---------- Data extract ----------

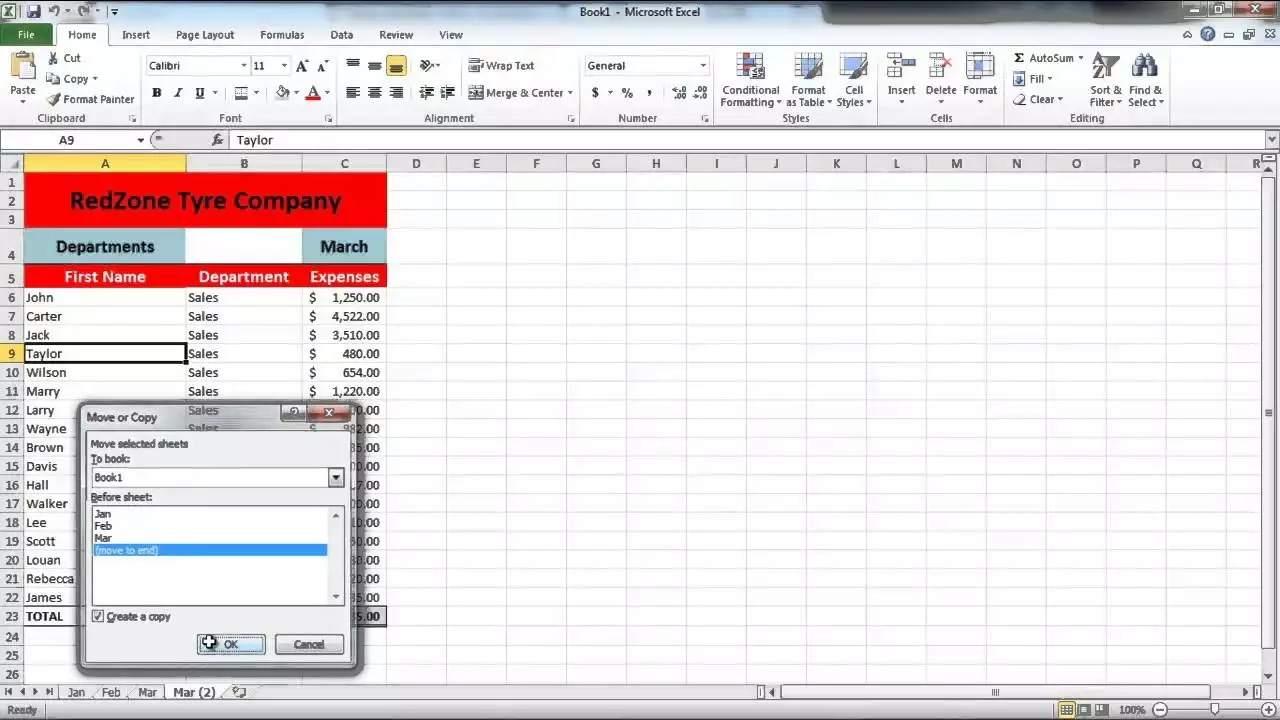Apply Bold formatting
Viewport: 1280px width, 720px height.
click(157, 93)
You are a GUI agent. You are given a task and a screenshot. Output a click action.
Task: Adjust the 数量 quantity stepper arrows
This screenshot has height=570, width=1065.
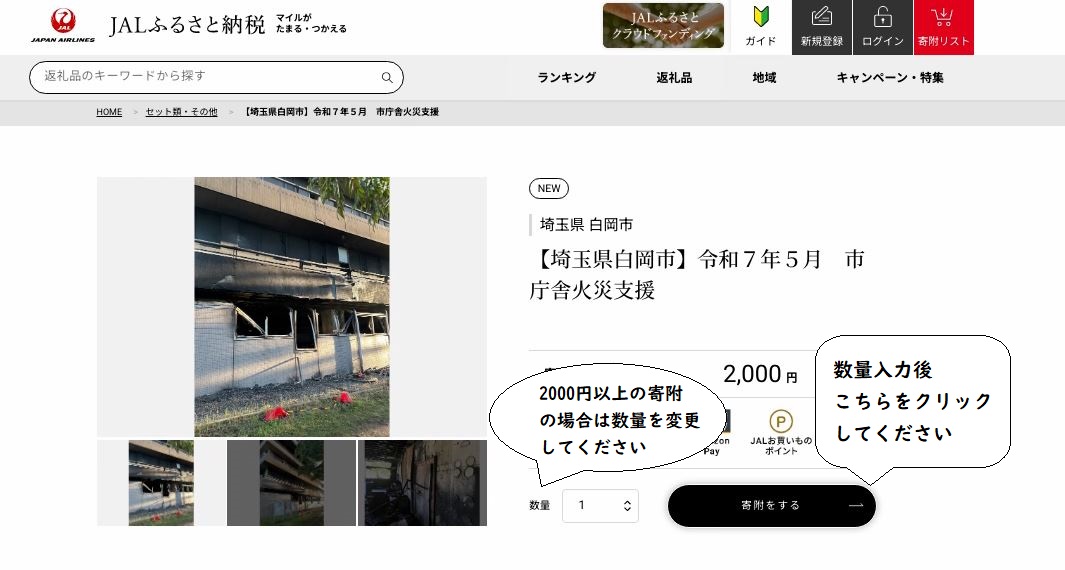[x=627, y=505]
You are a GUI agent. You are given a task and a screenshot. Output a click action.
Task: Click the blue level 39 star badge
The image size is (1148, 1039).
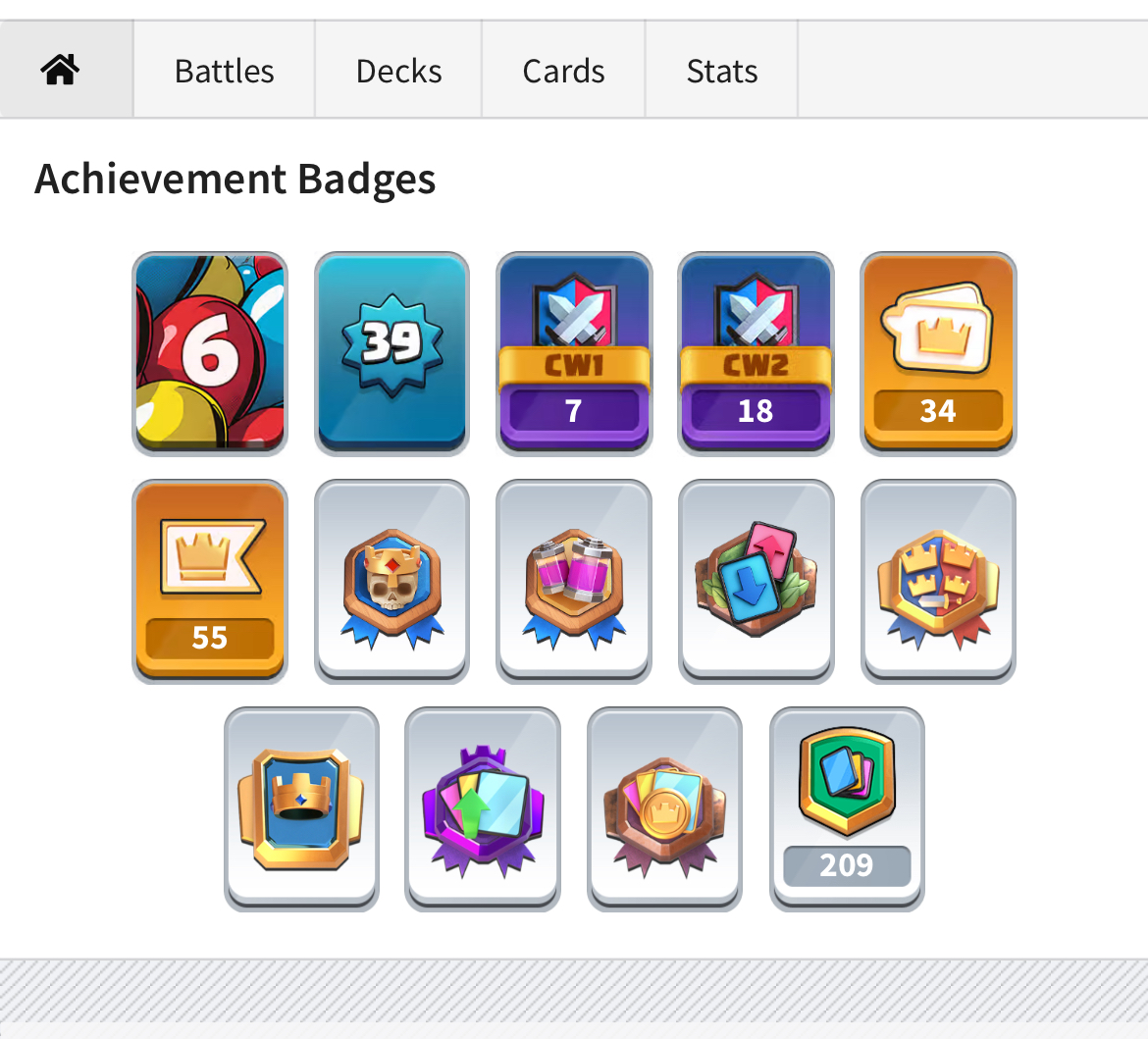tap(391, 353)
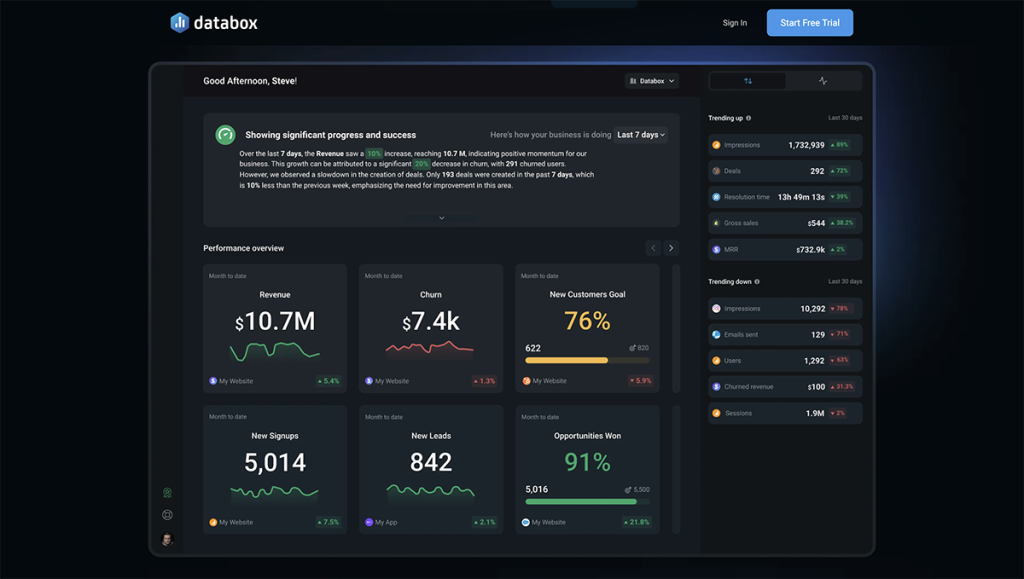1024x579 pixels.
Task: Click the Databox logo in the header
Action: pyautogui.click(x=214, y=22)
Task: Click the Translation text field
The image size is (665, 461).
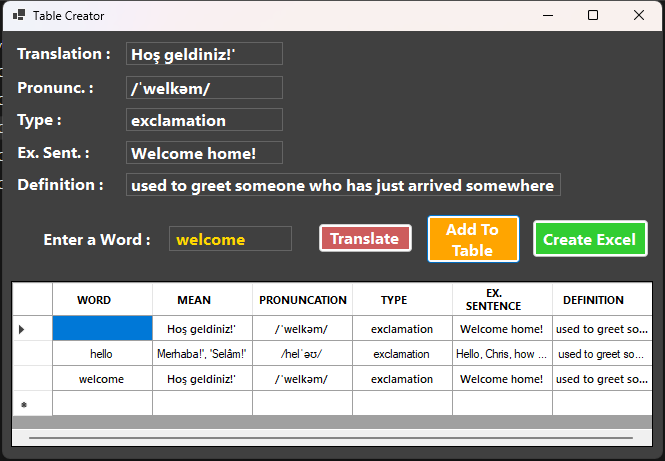Action: (204, 54)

----------

[Exercise brief]: Copy the material from the line with "Task: Click the Translation text field" up to and including its final line, substituting "input box" for "text field" and leaving everything else unchanged. Leave the pictures out of your answer.

[Exercise result]:
Task: Click the Translation input box
The image size is (665, 461).
Action: (204, 54)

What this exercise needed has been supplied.